A 42-year-old man with Down syndrome presented with fever and facial ecchymosis. A full blood count showed: white blood cells 21.0 × 109/l, haemoglobin concentration 89 g/l and platelets 14 × 109/l. The blood film showed 30% small to medium sized blast cells with scant cytoplasm and anisopoikilocytosis with dacrocytes. A bone marrow aspiration was performed. The bone marrow was hypercellular, with the presence of 40% of heterogeneous blast cells. Most blast cells were similar to those in the peripheral blood, being small with round to slightly irregular nuclei and scant agranular cytoplasm, but medium to large blast cells with irregular nuclei and cytoplasmic blebs were also present. Moreover, a small proportion of blasts were very large, either multinucleated or with polylobulated nuclei with a moderate amount of cytoplasm with blebs and, sometimes, coarse myeloperoxidase (MPO)-negative granules (all images, ×100 objective). Dysplasia was present in 12% of erythroid cells. Abundant examples of erythrophagocytosis by leukaemic blast cells were present (top images). Multiple mitosis were observed with some mitotic figures indicating that the cells were hyperdiploid (bottom left image). The blasts were positive for cluster of differentiation (CD)117, CD33, CD34, CD41 and CD61, and negative for MPO, CD71 and CD14 by flow cytometry. There was a complex karyotype with monosomy of 7 and 16, a marker chromosome and the known germline trisomy of 21. GATA-binding protein 1 (GATA1) Sanger sequencing showed no mutations.

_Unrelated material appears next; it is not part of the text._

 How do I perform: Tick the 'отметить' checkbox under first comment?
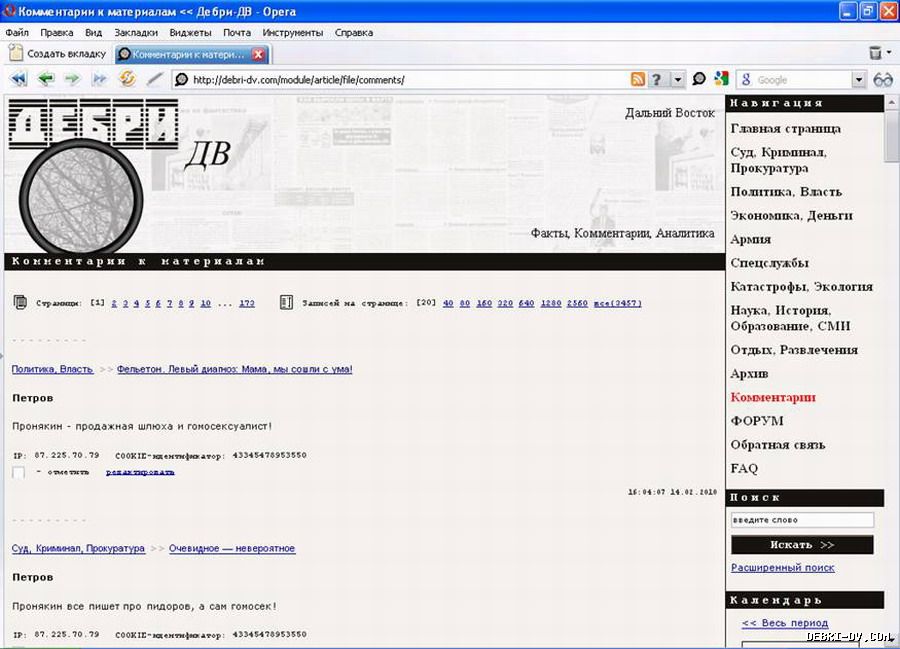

A diagnosis of myeloid leukaemia associated with Down syndrome (acute megakaryoblastic leukaemia) was made. However, the age of the patient and the absence of a GATA1 mutation suggest that this case differs from the cases usually reported in the first 5 years of life. The patient received induction treatment with ‘3+7’ (idarubicin and cytarabine) and FLAG-IDA (fludarabine, cytarabine and idarubicin) regimens; however, the disease was refractory to treatment and the patient died at 4 months after diagnosis. Erythrophagocytosis by leukaemic blasts is a rare finding in acute myeloid leukaemia. It has been reported in leukaemias with monocytic or megakaryocytic morphology and the presence of t(8;16)(p11.21;13.3), inv(8)(p11.21q13.3) or tetraploidy.